In this project, the goal is to estimate the price of an AirBnB house using the neighborhood of the house, room-type that house is offering, review rates and availability. In order to do so, the relationship between each parameter and price was visually analyzed. Additionally, there exists a dataset that contains information about the museums in New York and another dataset that has the record of the complaints done to the NYPD in recent years. My intuition is that houses closer (latitude and longitude wise) to museums are popular and therefore they might be more expensive. Also, crime rates are used since people prefer crimeless neighborhoods.
- Firstly, we'll explore the datasets mentioned above and make some necessary modifications on them.
- Then, we are going to reveal the relationships between price and several columns. For this purpose, we'll visualize the data and do some hypothesis testing.
- After first two steps, we'll create models wşth different machine learning algorithms and pick the most appropriate one.
- Finally, we'll evaluate the results and go back to previous steps to make some improvements if necessary.
New York City Airbnb Open Data (https://www.kaggle.com/dgomonov/new-york-city-airbnb-open-data/data)
The main dataset that we'll be focusing on is the AirBnB dataset. This dataset is open source and it contains information on airbnb listings all over New York City.
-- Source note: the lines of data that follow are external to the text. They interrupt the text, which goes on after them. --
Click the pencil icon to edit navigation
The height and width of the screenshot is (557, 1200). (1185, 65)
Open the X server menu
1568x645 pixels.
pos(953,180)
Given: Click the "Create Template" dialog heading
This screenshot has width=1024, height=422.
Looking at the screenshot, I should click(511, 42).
It has 48895 rows and 16 columns. Each row contains information about a single rental.
NYC Museum Dataset (https://data.world/city-of-ny/ekax-ky3z)
Besides, there is the museum dataset which shows the spatial location, telephone numbers, addresses and website URLs of the New York state museums. We are only trying find a correlation between museums and airBnB locations, so we will remove the telephone number and URL columns. The data consists of 131 rows and 8 columns.
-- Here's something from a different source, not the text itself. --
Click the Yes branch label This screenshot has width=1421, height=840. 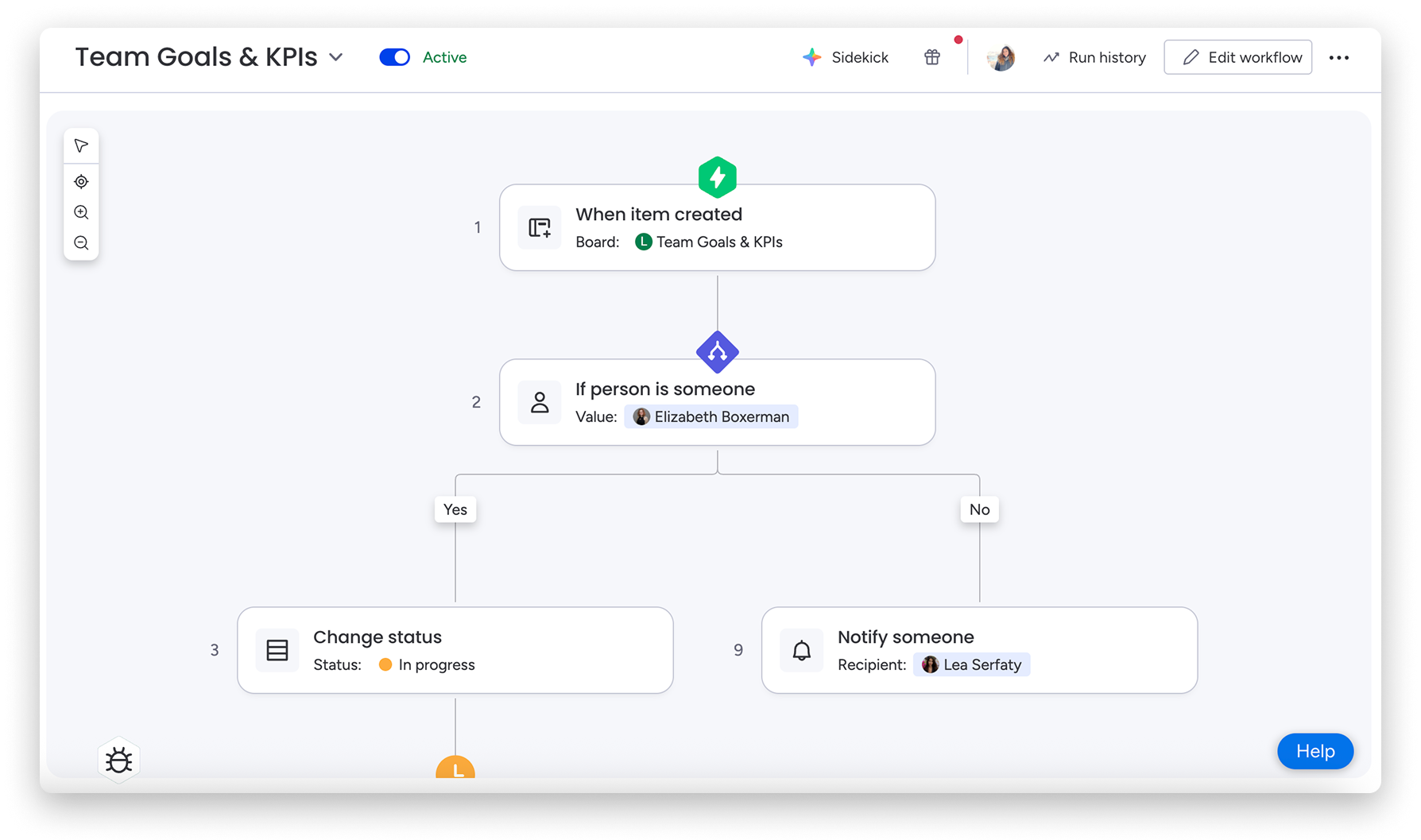455,509
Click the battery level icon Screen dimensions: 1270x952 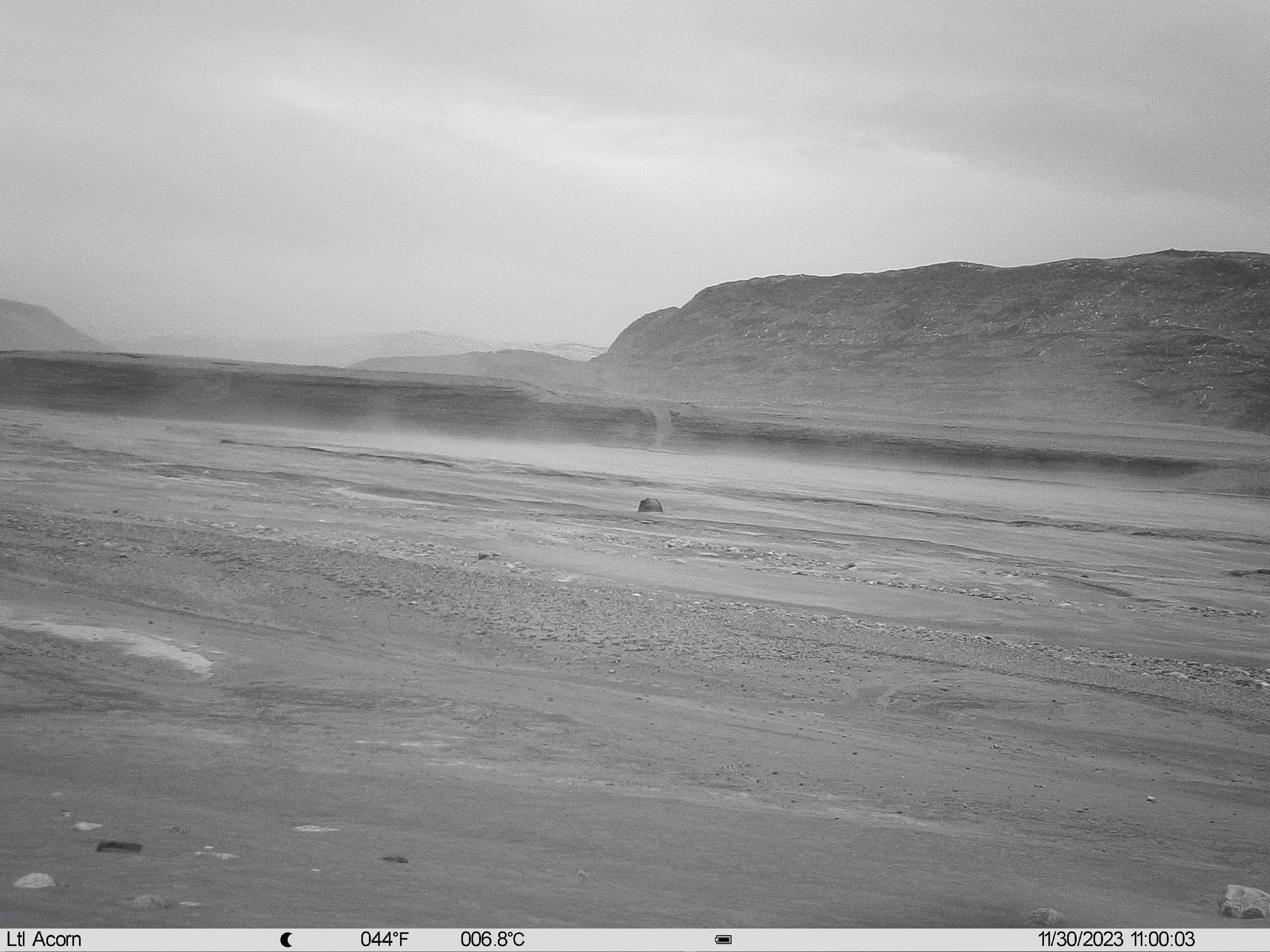[723, 940]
NYPD Complaint Data Historic (https://data.cityofnewyork.us/Public-Safety/NYPD-Complaint-Data-Historic/qgea-i56i)
Additional to the datasets above, there is the complaint dataset which consists of 35 columns and 6 billion rows. Column names include information like the date and time of the complaint, which precinct it was made to, the type of the offense, the race, age and sex description of the victim and suspect. Since calculating a correlation between location of the complaints and the location of the houses, we will ignore most of the information and only keep information about the location. Also, to eliminate complaints which are not actual crimes (just misdemeanors and violations) we will use the ‘type of the offense’ column and select the rows that are associated with felony crimes in the preprocessing section.